● **What the task requires**: Transcribe exactly the line that contains "Task: Select 結果ビューア(R) menu entry" and every line after it through the end of the records, with nothing else.

Available records START

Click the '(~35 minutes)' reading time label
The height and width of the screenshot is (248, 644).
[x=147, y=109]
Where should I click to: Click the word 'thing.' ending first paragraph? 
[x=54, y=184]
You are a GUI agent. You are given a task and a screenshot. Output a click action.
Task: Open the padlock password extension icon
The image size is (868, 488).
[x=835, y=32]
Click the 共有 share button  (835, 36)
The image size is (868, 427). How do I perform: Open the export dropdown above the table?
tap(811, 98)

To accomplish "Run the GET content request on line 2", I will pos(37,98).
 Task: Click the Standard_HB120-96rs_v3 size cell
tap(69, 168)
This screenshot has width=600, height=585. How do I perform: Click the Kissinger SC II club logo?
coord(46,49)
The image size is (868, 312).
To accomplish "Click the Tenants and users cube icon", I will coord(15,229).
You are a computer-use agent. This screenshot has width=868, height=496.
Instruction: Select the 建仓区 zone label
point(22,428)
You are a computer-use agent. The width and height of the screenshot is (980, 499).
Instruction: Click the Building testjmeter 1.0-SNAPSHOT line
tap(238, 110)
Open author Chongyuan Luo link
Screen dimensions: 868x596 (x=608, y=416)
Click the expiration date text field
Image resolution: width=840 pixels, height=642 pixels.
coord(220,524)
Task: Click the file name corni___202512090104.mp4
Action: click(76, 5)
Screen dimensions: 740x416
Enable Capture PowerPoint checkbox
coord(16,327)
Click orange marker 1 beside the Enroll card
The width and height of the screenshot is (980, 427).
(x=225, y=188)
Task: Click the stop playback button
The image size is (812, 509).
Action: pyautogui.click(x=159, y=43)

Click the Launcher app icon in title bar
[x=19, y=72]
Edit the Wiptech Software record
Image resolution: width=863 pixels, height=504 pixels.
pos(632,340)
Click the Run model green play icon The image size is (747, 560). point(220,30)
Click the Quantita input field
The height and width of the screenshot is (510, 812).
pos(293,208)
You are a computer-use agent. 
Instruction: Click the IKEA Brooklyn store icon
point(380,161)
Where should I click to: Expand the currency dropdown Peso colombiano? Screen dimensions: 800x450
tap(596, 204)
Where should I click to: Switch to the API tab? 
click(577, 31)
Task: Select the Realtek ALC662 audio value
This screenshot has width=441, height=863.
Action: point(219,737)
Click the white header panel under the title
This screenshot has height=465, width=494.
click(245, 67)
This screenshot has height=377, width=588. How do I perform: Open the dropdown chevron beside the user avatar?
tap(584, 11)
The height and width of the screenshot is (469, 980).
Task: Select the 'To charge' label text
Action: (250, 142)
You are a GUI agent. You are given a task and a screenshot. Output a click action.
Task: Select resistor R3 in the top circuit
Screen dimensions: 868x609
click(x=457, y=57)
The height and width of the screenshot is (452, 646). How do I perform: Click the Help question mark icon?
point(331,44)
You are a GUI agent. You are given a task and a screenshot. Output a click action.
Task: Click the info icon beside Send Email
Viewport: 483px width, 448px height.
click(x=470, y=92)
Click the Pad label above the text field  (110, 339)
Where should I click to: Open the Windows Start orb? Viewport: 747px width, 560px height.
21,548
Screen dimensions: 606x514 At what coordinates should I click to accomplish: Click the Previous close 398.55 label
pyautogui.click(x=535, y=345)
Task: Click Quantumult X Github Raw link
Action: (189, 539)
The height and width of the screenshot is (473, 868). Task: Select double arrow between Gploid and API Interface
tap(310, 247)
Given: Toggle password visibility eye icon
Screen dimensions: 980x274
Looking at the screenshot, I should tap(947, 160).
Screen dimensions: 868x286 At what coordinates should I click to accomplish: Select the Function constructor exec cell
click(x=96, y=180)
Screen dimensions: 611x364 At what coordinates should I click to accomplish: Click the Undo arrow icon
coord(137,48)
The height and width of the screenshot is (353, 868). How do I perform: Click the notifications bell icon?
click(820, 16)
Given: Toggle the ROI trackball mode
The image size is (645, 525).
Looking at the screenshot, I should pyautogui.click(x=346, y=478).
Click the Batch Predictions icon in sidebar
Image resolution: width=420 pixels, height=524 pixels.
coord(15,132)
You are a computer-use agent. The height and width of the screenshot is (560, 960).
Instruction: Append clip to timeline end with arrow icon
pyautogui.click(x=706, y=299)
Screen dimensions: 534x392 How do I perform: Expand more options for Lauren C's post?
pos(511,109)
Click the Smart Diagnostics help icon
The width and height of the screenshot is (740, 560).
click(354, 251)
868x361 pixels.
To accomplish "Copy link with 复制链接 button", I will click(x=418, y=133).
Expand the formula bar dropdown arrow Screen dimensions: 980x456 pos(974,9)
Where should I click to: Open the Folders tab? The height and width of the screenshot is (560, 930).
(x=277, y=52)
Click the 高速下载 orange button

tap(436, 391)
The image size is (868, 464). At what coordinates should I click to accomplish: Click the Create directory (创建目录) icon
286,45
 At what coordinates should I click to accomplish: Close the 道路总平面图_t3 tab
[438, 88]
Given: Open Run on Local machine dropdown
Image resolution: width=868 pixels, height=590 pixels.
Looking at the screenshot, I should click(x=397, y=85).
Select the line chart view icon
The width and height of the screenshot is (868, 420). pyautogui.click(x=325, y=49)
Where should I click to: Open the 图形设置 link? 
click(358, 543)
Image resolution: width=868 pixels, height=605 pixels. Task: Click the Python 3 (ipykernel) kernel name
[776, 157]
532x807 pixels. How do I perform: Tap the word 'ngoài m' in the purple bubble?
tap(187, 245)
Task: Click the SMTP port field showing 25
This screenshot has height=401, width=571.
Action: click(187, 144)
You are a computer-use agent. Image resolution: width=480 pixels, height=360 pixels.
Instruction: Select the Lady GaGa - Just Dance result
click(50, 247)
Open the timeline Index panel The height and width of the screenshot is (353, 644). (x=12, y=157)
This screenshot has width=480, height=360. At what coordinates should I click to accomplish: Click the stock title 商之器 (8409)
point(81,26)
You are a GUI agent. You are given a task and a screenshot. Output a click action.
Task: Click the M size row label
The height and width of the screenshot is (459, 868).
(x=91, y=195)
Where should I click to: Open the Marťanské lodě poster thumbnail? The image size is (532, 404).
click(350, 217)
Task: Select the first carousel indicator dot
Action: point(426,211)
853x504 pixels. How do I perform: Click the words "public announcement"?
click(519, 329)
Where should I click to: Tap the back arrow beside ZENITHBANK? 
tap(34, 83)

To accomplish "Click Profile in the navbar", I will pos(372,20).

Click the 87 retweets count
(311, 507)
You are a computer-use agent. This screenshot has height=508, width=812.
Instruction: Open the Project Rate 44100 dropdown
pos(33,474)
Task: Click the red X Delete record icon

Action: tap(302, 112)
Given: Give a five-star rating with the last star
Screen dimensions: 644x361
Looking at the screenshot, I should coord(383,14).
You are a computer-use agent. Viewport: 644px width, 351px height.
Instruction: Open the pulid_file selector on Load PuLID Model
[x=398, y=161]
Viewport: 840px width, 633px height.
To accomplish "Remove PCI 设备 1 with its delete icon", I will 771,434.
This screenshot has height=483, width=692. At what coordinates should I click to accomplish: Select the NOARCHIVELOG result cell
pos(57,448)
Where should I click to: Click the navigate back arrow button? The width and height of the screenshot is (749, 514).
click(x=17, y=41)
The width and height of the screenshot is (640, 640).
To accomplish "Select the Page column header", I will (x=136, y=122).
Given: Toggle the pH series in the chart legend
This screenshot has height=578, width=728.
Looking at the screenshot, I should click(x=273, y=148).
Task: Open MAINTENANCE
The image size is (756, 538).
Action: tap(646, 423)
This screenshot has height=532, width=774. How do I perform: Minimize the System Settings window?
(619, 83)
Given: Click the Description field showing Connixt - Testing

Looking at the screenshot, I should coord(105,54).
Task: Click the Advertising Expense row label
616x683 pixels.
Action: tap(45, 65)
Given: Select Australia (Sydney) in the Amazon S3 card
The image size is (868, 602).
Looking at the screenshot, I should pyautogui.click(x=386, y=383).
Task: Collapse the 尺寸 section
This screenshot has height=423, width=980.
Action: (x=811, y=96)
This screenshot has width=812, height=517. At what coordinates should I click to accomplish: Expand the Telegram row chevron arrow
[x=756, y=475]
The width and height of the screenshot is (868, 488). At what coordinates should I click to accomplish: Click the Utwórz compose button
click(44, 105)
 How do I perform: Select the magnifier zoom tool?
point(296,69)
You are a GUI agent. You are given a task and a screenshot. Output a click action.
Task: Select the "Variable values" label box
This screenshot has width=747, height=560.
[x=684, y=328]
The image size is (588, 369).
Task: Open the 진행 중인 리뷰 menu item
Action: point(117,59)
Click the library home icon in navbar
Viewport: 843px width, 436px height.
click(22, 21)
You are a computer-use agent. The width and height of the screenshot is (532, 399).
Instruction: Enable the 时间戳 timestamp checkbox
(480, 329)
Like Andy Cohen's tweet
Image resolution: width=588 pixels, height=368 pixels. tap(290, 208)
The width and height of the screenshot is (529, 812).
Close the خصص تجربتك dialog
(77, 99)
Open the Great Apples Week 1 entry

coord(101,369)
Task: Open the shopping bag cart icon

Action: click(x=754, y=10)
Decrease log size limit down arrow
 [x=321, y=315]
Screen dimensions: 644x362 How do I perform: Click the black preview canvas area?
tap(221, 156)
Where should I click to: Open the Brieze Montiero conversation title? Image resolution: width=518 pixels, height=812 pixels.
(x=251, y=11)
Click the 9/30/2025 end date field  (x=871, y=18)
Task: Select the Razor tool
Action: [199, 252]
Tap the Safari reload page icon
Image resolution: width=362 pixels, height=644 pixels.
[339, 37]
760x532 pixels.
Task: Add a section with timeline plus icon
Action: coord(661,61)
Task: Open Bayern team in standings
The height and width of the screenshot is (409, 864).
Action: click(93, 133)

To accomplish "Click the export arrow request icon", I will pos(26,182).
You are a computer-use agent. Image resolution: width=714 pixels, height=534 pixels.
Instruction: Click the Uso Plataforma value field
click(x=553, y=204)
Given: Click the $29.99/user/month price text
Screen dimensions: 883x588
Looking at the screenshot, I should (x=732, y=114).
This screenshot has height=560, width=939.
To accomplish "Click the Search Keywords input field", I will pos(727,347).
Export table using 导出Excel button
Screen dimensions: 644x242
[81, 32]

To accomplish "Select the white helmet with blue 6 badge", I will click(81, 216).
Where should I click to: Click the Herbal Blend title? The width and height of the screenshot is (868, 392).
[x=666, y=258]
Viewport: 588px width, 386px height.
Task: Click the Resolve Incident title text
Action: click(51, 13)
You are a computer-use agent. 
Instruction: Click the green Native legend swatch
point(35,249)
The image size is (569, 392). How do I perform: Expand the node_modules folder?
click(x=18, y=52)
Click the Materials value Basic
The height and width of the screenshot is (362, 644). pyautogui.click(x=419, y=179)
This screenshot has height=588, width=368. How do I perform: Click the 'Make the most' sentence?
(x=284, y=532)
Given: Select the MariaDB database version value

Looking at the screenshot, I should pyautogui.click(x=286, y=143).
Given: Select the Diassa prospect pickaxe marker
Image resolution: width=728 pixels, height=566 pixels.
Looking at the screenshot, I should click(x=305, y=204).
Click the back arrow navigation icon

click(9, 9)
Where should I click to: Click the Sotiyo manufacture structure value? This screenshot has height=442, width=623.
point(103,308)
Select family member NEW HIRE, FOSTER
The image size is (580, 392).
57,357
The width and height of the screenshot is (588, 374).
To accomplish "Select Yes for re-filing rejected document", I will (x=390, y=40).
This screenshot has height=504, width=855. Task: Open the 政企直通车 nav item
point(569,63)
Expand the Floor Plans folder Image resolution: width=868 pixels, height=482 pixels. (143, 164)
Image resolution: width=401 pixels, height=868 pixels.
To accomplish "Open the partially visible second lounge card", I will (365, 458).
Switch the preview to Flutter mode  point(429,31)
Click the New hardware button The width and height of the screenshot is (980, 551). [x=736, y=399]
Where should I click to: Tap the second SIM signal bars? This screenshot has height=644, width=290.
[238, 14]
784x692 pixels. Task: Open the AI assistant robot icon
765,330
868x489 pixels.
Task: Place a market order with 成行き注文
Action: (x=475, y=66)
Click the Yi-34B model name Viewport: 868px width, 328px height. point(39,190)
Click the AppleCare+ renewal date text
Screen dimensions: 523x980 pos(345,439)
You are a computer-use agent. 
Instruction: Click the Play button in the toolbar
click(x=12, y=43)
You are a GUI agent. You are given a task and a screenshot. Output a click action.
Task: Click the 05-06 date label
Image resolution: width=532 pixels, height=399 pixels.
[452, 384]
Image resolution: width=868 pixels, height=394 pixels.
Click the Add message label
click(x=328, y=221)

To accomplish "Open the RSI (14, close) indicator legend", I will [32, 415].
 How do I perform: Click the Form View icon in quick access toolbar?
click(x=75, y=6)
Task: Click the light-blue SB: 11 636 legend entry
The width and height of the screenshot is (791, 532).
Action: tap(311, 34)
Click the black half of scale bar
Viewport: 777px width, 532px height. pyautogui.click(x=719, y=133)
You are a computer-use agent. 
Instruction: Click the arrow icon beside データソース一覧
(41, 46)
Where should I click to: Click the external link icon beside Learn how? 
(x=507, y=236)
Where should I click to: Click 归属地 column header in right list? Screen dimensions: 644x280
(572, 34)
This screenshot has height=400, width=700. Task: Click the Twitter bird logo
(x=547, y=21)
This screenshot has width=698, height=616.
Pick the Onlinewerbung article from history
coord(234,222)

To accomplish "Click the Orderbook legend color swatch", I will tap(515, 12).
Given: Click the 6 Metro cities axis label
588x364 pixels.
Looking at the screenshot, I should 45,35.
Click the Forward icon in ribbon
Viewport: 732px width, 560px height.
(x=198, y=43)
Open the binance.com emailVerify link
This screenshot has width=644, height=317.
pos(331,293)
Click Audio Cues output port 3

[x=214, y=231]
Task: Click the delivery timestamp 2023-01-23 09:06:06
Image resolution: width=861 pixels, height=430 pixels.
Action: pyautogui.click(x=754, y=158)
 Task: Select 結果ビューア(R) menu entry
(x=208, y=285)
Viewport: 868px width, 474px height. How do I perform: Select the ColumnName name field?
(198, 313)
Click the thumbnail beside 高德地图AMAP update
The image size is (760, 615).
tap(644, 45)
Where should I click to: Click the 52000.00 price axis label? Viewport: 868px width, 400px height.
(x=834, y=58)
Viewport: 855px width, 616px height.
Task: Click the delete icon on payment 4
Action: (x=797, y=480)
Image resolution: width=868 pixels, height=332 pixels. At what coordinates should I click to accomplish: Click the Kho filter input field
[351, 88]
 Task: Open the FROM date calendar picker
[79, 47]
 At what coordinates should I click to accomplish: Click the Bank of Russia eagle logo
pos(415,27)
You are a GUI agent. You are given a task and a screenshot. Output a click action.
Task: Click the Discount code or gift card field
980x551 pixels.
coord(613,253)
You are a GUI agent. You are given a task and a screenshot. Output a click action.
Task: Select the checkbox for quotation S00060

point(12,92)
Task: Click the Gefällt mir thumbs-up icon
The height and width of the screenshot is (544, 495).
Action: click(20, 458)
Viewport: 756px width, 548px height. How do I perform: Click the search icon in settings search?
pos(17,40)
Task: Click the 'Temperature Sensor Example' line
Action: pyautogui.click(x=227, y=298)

Available records END

● **Worked solution**:
 Task: Select 結果ビューア(R) menu entry
(x=208, y=285)
Viewport: 868px width, 474px height. How do I perform: Select the ColumnName name field?
(198, 313)
Click the thumbnail beside 高德地图AMAP update
The image size is (760, 615).
tap(644, 45)
Where should I click to: Click the 52000.00 price axis label? Viewport: 868px width, 400px height.
(x=834, y=58)
Viewport: 855px width, 616px height.
Task: Click the delete icon on payment 4
Action: (x=797, y=480)
Image resolution: width=868 pixels, height=332 pixels. At what coordinates should I click to accomplish: Click the Kho filter input field
[351, 88]
 Task: Open the FROM date calendar picker
[79, 47]
 At what coordinates should I click to accomplish: Click the Bank of Russia eagle logo
pos(415,27)
You are a GUI agent. You are given a task and a screenshot. Output a click action.
Task: Click the Discount code or gift card field
980x551 pixels.
coord(613,253)
You are a GUI agent. You are given a task and a screenshot. Output a click action.
Task: Select the checkbox for quotation S00060

point(12,92)
Task: Click the Gefällt mir thumbs-up icon
The height and width of the screenshot is (544, 495).
Action: click(20, 458)
Viewport: 756px width, 548px height. How do I perform: Click the search icon in settings search?
pos(17,40)
Task: Click the 'Temperature Sensor Example' line
Action: pyautogui.click(x=227, y=298)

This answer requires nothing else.